Thursday, October 14, 2004

Superman vs Super-Ego

My wife subscribes to Oprah Winfrey's magazine, succinctly entitled "O". When she received her first issue, I noted, in passing, a nice picture of Oprah on the cover. Later, after she had received her second issue, I thought it rather peculiar that Oprah would grace the covers of back-to-back issues.

At this point let me pause to confess that I've never been regarded as the sharpest utensil in the drawer, so when it dawned on me that Oprah was on the cover of every one of the magazines, it was a slow, deliberate dawn, climbing laboriously over the distant horizon.
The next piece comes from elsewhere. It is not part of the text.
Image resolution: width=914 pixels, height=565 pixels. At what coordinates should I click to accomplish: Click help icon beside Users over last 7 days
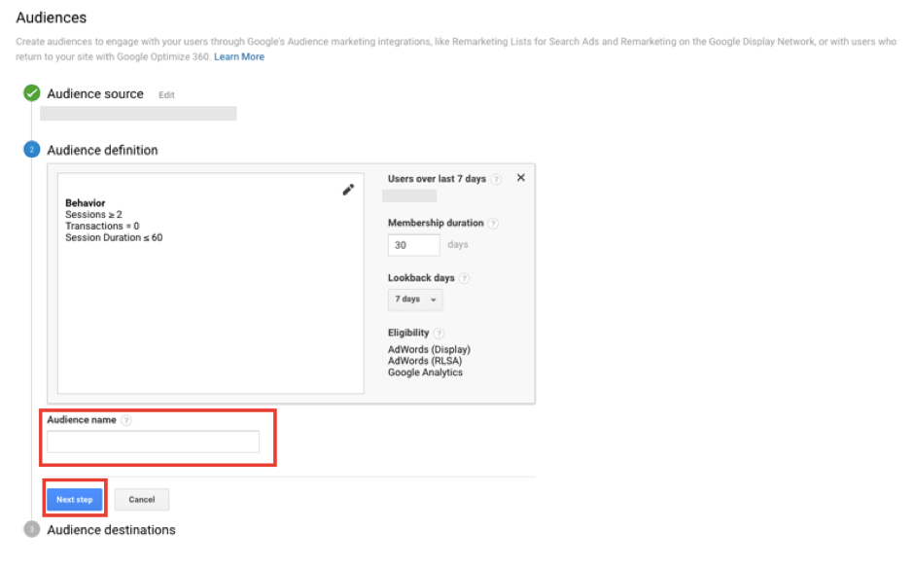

Help me out here, is this a text-book example of classic egocentricity? If Merriam-Webster were to convert to a strictly graphic interface, would the word 'Narcissism' be defined with a dozen pictures of Oprah happily smiling from the covers of her "O"?
Oprah Magazine Covers
To be fair, I tried to think if I had ever subscribed to any magazine which showed the same person on each cover. I was surprised to realize I had. It was "The Adventures of Superman".
That realization clearly elevated Oprah to new heights in my mind. It isn't so much that Oprah is conceited, I conceded; she's merely acknowledging that there's no one more dominant than her. "O" magazine is the "The Adventures of Superman" for the new millenium. Superman Covers

Think about it; where Superman has battled space aliens, criminal masterminds and various and sundry mutants, Oprah has taken on the Texas beef industry, cultural literacy and Phil Donahue. Where Superman was courted by the love-starved Lois Lane, Oprah's well-publicized paramour is Stedman Graham. The parallels fairly boggle the mind. And who is more open-armed and generous than Oprah? Superman, maybe, but certainly no one else.